- Problem details:
State how many lines of the data below hold the string "computer", giving nothing but the number.

- Records for this task:
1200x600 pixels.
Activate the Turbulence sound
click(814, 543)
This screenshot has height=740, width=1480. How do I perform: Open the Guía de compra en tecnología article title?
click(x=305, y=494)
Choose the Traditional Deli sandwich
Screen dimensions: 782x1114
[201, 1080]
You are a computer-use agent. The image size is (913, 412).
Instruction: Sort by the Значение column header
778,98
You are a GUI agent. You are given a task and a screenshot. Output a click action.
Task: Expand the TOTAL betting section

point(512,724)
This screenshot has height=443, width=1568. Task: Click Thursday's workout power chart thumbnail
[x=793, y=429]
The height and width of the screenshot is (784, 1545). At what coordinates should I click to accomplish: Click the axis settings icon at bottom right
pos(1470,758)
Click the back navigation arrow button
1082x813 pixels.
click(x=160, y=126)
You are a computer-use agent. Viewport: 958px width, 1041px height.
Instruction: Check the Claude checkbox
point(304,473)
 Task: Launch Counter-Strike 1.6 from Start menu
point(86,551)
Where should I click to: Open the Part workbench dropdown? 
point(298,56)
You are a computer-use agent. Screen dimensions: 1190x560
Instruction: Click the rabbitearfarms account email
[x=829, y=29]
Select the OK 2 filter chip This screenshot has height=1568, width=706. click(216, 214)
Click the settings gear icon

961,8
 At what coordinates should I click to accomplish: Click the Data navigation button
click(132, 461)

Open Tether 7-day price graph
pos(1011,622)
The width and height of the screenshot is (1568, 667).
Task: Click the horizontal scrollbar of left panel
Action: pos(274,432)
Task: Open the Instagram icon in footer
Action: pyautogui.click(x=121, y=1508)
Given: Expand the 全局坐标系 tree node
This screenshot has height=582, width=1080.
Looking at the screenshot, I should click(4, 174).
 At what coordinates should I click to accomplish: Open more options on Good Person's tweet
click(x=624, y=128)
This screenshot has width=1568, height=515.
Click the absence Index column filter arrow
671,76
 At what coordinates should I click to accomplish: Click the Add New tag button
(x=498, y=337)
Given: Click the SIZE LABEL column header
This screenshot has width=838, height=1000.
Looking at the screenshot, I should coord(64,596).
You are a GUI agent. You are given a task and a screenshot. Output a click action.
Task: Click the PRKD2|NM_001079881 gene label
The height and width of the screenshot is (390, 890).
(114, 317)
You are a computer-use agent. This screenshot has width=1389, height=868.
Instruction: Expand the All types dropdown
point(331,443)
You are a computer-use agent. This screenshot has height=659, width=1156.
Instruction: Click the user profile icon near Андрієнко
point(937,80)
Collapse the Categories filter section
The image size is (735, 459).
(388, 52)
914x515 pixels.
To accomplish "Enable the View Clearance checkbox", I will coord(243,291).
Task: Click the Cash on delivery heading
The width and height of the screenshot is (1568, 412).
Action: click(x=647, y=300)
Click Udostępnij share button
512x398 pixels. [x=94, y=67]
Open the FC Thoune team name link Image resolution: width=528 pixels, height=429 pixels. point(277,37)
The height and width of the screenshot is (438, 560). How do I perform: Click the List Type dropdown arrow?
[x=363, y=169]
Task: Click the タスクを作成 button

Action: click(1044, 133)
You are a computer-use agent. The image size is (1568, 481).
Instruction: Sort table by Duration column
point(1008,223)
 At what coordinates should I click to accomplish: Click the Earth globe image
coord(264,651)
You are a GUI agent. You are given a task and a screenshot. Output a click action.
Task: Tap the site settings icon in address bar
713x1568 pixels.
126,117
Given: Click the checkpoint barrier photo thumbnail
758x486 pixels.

- Solution to this exercise:
6